The previous generic tyres appeared to have little to no puncture protection and a maximum weight of 50kg. The weight restriction on the tyre I'm sure was a recommendation for children bikes. Nevertheless it was a little concerning as the bike alone is 17kg. I have had first hand experience of a tyre puncture on the front which motivated the Schwable Road cruiser green compound (1 in 600 miles isn't bad!). Fortunately, changing tyres and replacing the inner tube was easily enough. I attempted repair kits on the inner tube but there was a lot of water within the tyre and inner tube. It was likely a bad air compressor which filled the tyre with air and water. This meant most, if not all, puncture repairs failed which was rather frustrating. The Schwable Road Cruiser tyres have more than nothing for puncture protection. I still had two punctures from a small piece of glass as well as a massive thorn which went through the tyre and entire tube puncturing twice. I chalk it up to being winter so more debris to puncture the tyres. I now have Marathons which feel immediately better due to a little weight which helps the bikes stability as well as my own piece of mind. Time will tell if I receive further punctures.
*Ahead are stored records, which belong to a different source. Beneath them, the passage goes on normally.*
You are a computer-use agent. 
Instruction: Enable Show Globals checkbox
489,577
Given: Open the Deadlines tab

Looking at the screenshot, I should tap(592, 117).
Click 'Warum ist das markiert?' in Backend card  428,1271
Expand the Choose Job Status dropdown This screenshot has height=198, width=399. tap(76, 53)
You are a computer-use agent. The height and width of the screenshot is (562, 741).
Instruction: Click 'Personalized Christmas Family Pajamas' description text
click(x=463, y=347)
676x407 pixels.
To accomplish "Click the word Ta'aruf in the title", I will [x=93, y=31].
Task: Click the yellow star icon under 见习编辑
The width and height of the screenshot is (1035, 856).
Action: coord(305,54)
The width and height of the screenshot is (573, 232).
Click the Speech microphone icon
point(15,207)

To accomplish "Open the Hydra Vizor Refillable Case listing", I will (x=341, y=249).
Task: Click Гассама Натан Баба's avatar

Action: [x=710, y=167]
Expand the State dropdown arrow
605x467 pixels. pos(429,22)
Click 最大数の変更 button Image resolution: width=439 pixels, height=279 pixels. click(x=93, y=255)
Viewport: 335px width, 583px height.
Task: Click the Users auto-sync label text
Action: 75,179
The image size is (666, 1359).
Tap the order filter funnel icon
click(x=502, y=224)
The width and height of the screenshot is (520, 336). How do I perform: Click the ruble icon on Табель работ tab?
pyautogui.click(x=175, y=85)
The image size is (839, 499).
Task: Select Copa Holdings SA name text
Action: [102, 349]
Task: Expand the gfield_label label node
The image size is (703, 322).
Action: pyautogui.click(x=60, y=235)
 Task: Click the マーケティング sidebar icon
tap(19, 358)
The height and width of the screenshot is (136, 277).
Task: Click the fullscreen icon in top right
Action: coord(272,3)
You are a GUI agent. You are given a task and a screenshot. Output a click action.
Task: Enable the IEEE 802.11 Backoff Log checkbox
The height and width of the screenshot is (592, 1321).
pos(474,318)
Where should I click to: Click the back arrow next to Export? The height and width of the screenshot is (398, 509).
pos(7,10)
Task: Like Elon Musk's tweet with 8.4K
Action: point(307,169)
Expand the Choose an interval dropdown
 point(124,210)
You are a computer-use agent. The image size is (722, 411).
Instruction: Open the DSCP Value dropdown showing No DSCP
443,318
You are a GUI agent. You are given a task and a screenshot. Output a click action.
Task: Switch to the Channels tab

Regarding larger faults, I have been riding the bike and had it fold mid-ride. It was a very painful experience. Essentially the locking catch was loose and I thought it was "safe enough" to cycle home. I was very wrong. I now have a few large scratches on the bike with no major damage. The bike itself immediately cut all powe to the motor when folding which slows the bike down and then you drift/balance/fall whilst the bike is in two parts. Additionally, I have previously had issues with the rear braking which is dependent on the alignment of the brake pad-brake disc and rear wheel on the MiRider. I found it difficult to adjust having not used disc brakes before where I had to align the wheel. Alignment involves adjusting the rear tension nuts to make the wheel true. All the above has been minor inconveniences but I found the pannier the most frustrating. The pannier is held in with a critical screw below the seat. Over time it can become lose due to bumps and ride oscillations. The pannier screw will fall out leading to the entire pannier to "tombstone" behind the bike. What I mean by "tombstone" is it'll swing over the wheel and drag behind the bike whilst the screw, washers and mudflap fly off everywhere. The pannier is a poor design which feels like it is when, not if the pannier will fail. I'm looking into using cable ties to mitigate the issue as I've had it come lose around 5 to 10 times. I've had to repurchase a rear mudflap as it was lost.

For security I used the Superbright Gold chain lock with BikMo insurance. It seems fine but as others have said, you want to keep it in eye sight if locking somewhere public. Fortunately I can store at work which is a safe and secure place.

Overall the bike is great and I highly recommend it. The pannier is my only real complaint.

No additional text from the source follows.